Die Anklage hatte dem Jugendlichen sexuellen Missbrauch mehrerer Kinder vorgeworfen. In ihrem Urteil vom Donnerstag schlossen sich die Richter den Ausführungen eines Gutachters an, teilte ein Sprecher des Gerichts mit. Der Experte hatte dem Angeklagten die strafrechtliche Verantwortungsreife abgesprochen.
Laut Jugendgerichtsgesetz (JGG) kann ein Jugendlicher nur verurteilt werden, wenn seine geistige Entwicklung dies zulässt. Voraussetzung ist, dass er das Unrecht seiner Taten einsieht und danach handelt.
Alle Verhandlungstage fanden zum Schutz des aus Ostwestfalen stammenden Jugendlichen unter Ausschluss der Öffentlichkeit statt. Das galt auch für die Urteilsverkündung.
Therapie
Die Staatsanwaltschaft hatte sich nach Angaben des Verteidigers des 17-Jährigen für eine Freiheitsstrafe auf Bewährung unter der Auflage ausgesprochen, dass der Jugendliche seine Therapie fortsetzt. Dem folgten die Richter nicht.

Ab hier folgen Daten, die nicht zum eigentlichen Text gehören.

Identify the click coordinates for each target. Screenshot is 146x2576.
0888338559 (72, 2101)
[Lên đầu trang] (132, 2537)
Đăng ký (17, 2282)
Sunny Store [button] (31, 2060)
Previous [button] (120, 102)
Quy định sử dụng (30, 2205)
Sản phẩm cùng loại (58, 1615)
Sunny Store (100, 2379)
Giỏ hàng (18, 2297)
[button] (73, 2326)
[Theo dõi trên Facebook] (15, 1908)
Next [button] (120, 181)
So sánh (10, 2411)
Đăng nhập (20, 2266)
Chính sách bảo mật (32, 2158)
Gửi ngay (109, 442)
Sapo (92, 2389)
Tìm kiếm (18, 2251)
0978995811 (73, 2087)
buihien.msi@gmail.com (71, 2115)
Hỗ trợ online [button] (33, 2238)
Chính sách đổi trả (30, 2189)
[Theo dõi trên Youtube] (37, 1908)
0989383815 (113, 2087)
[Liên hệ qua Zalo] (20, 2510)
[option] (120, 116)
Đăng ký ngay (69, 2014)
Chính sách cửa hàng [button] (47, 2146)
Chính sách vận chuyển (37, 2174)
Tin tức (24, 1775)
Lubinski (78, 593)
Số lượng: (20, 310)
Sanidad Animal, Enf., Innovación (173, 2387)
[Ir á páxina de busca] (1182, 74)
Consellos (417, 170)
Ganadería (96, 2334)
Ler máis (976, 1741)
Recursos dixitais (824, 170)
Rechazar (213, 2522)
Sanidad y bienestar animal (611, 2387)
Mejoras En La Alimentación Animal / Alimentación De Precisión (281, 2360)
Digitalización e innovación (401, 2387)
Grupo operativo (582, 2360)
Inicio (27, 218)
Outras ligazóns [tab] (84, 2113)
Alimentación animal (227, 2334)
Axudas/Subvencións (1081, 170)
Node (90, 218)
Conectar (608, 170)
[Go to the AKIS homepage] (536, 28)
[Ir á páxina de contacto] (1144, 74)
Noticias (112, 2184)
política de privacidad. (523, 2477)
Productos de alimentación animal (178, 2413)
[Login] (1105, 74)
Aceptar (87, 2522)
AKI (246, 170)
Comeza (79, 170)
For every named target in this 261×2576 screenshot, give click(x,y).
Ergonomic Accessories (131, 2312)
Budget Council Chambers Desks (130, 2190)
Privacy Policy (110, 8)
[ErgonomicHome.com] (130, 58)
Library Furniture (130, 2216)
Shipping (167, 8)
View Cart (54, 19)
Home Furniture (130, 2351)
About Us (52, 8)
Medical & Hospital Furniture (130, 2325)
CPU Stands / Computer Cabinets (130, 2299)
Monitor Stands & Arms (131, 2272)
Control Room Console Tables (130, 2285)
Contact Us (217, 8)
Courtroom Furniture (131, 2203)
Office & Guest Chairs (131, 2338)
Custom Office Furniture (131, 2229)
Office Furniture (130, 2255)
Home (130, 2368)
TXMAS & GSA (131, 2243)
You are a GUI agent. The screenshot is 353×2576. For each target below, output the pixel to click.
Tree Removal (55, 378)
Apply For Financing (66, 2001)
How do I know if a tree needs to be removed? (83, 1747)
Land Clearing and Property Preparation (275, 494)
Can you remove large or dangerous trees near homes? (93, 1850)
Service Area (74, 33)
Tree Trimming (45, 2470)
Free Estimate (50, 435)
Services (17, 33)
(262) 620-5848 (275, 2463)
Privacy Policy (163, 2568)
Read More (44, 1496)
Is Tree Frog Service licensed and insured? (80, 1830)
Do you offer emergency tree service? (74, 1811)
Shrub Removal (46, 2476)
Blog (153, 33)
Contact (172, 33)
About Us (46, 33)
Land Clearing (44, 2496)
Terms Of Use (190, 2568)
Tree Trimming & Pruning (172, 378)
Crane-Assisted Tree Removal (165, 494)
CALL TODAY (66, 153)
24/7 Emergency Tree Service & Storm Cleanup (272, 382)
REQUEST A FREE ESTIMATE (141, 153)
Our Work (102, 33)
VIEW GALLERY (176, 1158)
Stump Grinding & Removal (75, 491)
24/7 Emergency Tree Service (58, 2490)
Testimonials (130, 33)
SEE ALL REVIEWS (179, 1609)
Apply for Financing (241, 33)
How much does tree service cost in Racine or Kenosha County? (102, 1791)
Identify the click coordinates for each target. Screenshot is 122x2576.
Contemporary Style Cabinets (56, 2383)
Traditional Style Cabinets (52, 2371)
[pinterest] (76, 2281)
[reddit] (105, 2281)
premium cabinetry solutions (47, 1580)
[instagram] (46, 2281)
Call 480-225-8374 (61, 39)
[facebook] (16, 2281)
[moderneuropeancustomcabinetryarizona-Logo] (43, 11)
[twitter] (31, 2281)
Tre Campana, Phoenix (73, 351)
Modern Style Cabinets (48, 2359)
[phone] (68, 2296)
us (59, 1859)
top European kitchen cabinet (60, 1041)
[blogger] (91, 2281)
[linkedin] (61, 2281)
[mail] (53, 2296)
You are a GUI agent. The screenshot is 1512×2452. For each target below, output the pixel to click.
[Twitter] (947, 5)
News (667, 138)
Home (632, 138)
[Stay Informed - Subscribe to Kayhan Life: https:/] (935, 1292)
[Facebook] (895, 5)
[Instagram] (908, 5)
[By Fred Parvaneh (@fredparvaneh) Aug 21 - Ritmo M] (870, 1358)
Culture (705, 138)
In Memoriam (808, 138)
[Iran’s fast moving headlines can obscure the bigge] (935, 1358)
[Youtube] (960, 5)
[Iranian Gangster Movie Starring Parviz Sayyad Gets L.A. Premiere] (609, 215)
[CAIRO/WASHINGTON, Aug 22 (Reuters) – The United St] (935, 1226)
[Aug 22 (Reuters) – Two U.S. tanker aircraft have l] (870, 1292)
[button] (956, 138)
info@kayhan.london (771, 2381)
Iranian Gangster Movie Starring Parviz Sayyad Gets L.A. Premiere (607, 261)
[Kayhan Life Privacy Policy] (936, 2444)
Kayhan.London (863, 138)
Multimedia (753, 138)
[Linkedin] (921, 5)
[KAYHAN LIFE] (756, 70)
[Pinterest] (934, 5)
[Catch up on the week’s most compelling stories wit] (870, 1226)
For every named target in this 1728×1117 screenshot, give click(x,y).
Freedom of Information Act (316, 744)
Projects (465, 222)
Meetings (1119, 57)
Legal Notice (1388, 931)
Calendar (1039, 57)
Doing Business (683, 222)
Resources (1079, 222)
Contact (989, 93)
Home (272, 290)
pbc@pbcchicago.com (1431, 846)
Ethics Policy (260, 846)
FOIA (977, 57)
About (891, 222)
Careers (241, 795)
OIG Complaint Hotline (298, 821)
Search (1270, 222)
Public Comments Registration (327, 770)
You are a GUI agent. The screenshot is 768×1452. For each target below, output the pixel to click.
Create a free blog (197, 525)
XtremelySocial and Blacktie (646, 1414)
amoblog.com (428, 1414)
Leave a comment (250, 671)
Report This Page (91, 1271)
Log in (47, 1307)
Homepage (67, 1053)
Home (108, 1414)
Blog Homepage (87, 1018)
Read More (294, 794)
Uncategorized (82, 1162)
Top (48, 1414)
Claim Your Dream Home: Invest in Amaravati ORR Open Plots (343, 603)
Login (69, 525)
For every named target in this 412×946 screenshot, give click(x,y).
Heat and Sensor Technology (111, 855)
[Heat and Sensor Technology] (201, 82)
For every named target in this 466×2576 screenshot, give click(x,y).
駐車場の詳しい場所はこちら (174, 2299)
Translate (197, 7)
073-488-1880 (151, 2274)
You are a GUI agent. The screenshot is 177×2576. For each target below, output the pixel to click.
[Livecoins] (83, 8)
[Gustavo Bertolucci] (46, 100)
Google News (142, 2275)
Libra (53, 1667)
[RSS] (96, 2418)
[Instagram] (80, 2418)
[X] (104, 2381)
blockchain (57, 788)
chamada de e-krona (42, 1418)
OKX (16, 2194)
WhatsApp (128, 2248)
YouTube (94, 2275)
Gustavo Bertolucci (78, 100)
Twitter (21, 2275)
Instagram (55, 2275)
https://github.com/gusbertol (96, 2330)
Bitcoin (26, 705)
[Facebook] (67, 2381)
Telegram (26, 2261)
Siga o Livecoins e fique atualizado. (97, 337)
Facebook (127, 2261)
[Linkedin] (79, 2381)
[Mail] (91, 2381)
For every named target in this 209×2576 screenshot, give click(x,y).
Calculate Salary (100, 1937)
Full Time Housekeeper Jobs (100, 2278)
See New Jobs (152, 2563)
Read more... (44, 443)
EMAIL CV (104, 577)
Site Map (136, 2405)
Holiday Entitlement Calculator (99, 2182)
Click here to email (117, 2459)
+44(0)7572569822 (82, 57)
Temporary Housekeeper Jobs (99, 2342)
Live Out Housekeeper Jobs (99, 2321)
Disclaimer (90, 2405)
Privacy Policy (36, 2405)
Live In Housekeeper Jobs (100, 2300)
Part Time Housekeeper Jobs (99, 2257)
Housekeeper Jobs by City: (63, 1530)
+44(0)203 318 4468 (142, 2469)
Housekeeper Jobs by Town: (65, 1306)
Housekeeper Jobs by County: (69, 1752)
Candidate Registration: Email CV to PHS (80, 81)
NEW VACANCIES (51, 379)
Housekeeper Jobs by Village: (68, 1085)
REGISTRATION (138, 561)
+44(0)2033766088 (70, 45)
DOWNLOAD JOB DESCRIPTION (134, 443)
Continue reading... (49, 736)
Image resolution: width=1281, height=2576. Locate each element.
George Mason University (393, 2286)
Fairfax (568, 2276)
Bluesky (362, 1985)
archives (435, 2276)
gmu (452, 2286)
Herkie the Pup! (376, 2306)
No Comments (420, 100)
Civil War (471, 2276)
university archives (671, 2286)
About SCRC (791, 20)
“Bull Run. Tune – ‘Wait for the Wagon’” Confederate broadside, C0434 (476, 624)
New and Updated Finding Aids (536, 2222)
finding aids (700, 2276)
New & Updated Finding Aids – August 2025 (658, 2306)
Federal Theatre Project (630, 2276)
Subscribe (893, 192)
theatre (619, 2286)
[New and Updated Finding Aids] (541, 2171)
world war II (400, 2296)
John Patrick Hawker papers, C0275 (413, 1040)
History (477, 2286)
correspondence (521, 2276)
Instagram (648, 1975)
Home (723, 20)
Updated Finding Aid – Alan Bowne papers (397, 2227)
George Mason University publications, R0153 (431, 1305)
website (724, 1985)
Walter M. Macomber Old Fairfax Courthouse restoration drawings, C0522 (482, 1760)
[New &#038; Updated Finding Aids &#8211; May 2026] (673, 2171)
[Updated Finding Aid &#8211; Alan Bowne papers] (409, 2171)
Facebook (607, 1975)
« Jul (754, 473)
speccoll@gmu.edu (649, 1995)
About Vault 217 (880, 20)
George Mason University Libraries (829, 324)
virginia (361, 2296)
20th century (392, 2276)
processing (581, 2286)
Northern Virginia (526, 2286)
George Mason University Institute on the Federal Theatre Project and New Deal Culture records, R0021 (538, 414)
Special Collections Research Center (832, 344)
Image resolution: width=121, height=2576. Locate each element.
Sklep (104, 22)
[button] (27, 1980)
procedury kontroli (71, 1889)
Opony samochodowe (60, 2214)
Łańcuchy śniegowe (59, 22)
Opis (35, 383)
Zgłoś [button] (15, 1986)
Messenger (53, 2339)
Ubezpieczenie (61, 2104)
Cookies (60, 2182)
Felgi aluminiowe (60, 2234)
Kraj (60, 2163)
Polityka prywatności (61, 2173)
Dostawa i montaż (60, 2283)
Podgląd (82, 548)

Der Anwalt des Jugendlichen plädierte auf Freispruch. Der Verteidiger hatte sich bereits zum Prozessauftakt dafür ausgesprochen, dass sein Mandant eine begonnene Therapie nach einem Urteil fortsetzen kann. Die Therapie wird Rechtsanwalt Thorsten Fust zufolge noch zwei bis drei Jahren dauern.
Causa Lügde
Im Missbrauchsfall Lügde hatten zwei Männer, Andreas V. und Mario S., auf einem Campingplatz an der Grenze zu Niedersachsen über Jahre zahlreiche Kinder zum Teil schwer sexuell missbraucht. Das Landgericht Detmold hatte die beiden im September zu langjährigen Haftstrafen verurteilt.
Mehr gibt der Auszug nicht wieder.